* **Task to carry out**
Could you repeat every record exactly as it appears?

* **Supplied material**
-- Opening Marker --

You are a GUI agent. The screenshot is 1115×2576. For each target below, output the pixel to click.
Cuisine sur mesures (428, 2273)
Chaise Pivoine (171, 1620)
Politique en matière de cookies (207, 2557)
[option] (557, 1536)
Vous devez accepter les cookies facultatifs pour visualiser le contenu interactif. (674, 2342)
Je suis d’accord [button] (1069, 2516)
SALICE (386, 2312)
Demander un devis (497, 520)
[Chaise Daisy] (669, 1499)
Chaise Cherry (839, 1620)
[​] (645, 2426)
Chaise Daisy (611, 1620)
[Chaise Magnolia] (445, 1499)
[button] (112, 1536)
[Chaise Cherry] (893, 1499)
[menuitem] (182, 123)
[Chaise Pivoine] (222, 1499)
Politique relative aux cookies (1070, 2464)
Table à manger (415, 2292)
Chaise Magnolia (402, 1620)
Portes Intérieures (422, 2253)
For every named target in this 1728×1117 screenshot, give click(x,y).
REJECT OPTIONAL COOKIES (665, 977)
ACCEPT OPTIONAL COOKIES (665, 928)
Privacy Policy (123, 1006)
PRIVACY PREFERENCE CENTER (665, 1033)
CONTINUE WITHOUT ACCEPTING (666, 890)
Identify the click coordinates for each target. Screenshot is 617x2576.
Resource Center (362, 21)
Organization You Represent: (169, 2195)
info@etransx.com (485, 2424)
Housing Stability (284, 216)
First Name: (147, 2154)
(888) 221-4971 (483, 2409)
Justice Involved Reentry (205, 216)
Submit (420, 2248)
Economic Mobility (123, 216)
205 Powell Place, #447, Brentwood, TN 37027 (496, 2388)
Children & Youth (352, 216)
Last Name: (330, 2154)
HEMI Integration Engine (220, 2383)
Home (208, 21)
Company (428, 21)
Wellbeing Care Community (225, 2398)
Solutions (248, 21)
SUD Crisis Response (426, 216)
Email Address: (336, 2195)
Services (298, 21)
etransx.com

-- Closing Marker --

* **Response to this exercise**
You are a GUI agent. The screenshot is 1115×2576. For each target below, output the pixel to click.
Cuisine sur mesures (428, 2273)
Chaise Pivoine (171, 1620)
Politique en matière de cookies (207, 2557)
[option] (557, 1536)
Vous devez accepter les cookies facultatifs pour visualiser le contenu interactif. (674, 2342)
Je suis d’accord [button] (1069, 2516)
SALICE (386, 2312)
Demander un devis (497, 520)
[Chaise Daisy] (669, 1499)
Chaise Cherry (839, 1620)
[​] (645, 2426)
Chaise Daisy (611, 1620)
[Chaise Magnolia] (445, 1499)
[button] (112, 1536)
[Chaise Cherry] (893, 1499)
[menuitem] (182, 123)
[Chaise Pivoine] (222, 1499)
Politique relative aux cookies (1070, 2464)
Table à manger (415, 2292)
Chaise Magnolia (402, 1620)
Portes Intérieures (422, 2253)
For every named target in this 1728×1117 screenshot, give click(x,y).
REJECT OPTIONAL COOKIES (665, 977)
ACCEPT OPTIONAL COOKIES (665, 928)
Privacy Policy (123, 1006)
PRIVACY PREFERENCE CENTER (665, 1033)
CONTINUE WITHOUT ACCEPTING (666, 890)
Identify the click coordinates for each target. Screenshot is 617x2576.
Resource Center (362, 21)
Organization You Represent: (169, 2195)
info@etransx.com (485, 2424)
Housing Stability (284, 216)
First Name: (147, 2154)
(888) 221-4971 (483, 2409)
Justice Involved Reentry (205, 216)
Submit (420, 2248)
Economic Mobility (123, 216)
205 Powell Place, #447, Brentwood, TN 37027 (496, 2388)
Children & Youth (352, 216)
Last Name: (330, 2154)
HEMI Integration Engine (220, 2383)
Home (208, 21)
Company (428, 21)
Wellbeing Care Community (225, 2398)
Solutions (248, 21)
SUD Crisis Response (426, 216)
Email Address: (336, 2195)
Services (298, 21)
etransx.com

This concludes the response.